* _Quoted passage_:
— START —

African governments urged to step up investments in rural roads to end hunger
More investments in rural transport infrastructure networks are needed in Africa to aid transport of agricultural commodities, reduce postharvest losses, and more importantly combat the menace of hunger, says Dr. Peter Hartmann, Director-General, International Institute of Tropical Agriculture (IITA), Ibadan.
He made the call at the backdrop of high prevalence of postharvest losses in Africa that has been fueled over the years by the limitations of deplorable rural road networks, infrastructure and energy.
These limitations have given rise to annual postharvest losses of between 10 and 90 percent in Africa, said Hartmann during a three - day international workshop hosted by the IITA on, ``getting farm harvest to market.”
The workshop, which is a collaboration of the Africa College at the University of Leeds, the Sub – Saharan Africa Transport Policy Programme (SSATP) managed by the World Bank and IITA, aims to promote an interactive dialogue between a range of stakeholders on food security, agriculture and rural transportation.

— END —

Entries for locating words and elements
— START —

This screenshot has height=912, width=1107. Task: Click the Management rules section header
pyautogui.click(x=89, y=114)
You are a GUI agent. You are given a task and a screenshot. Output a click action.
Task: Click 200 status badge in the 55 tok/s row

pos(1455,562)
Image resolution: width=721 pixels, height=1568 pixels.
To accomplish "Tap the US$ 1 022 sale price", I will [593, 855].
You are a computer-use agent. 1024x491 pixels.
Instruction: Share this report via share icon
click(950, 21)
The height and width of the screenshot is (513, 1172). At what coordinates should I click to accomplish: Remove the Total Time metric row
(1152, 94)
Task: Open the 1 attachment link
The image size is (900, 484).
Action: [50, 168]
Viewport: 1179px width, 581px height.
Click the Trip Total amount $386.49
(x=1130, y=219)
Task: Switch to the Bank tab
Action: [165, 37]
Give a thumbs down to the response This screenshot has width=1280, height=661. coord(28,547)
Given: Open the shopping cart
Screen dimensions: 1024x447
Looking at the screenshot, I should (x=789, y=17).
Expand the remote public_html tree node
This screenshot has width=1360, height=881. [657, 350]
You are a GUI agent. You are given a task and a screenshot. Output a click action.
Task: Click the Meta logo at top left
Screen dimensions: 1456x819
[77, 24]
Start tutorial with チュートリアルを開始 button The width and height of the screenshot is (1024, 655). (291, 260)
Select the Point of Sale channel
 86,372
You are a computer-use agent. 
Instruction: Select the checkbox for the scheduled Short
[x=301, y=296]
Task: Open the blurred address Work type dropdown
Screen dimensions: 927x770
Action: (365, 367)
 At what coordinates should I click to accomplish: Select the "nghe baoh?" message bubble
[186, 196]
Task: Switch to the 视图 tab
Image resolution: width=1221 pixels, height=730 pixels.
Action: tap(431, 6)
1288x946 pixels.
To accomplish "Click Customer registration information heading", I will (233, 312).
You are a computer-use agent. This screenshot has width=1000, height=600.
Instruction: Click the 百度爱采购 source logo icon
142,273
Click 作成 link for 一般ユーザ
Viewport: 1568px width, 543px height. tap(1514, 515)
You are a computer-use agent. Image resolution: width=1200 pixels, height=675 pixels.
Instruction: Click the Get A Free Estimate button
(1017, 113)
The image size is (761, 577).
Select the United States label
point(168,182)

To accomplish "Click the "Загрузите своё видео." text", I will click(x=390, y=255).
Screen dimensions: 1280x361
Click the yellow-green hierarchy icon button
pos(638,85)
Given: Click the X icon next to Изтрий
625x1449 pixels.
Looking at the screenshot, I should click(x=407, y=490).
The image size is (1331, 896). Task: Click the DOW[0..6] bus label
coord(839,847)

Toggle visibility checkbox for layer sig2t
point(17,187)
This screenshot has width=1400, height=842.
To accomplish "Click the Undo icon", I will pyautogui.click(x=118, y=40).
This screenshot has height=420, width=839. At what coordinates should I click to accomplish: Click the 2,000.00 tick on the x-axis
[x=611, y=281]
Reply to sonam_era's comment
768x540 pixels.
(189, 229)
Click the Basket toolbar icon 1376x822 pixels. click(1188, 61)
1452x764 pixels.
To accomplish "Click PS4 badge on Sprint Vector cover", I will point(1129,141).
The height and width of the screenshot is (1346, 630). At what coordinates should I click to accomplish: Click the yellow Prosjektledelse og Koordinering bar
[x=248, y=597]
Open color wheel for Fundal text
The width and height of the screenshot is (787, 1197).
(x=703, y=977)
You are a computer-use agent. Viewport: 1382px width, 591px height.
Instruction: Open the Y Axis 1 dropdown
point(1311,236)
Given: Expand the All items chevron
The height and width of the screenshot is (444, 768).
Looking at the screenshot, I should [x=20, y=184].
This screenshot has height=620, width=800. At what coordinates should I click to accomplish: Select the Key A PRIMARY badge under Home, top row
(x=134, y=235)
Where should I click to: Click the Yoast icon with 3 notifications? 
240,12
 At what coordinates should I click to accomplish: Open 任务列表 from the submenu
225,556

— END —

* _Goals_:
**1.** List the three parties whose collaboration produced the workshop described in the article on rural roads in Africa.
**2.** Answer these questions using the article on rural roads in Africa.
(a) What position does Dr. Peter Hartmann hold?
(b) What range of annual postharvest losses in Africa does he cite?
(c) How long did the workshop last?
**3.** Rewrite the paragraph of the article on rural roads in Africa that begins "The workshop, which is a collaboration" as a short list, keeping its main facts.

* _The responses_:
**1.**
- The Africa College at the University of Leeds
- The Sub-Saharan Africa Transport Policy Programme (SSATP), managed by the World Bank
- The International Institute of Tropical Agriculture (IITA)

**2.**
(a) He is Director-General of the International Institute of Tropical Agriculture (IITA), Ibadan.
(b) Between 10 and 90 percent.
(c) Three days.

**3.**
- Collaborators: the Africa College at the University of Leeds, the World Bank-managed Sub-Saharan Africa Transport Policy Programme (SSATP), and IITA
- Aim: to promote an interactive dialogue among a range of stakeholders
- Topics: food security, agriculture, and rural transportation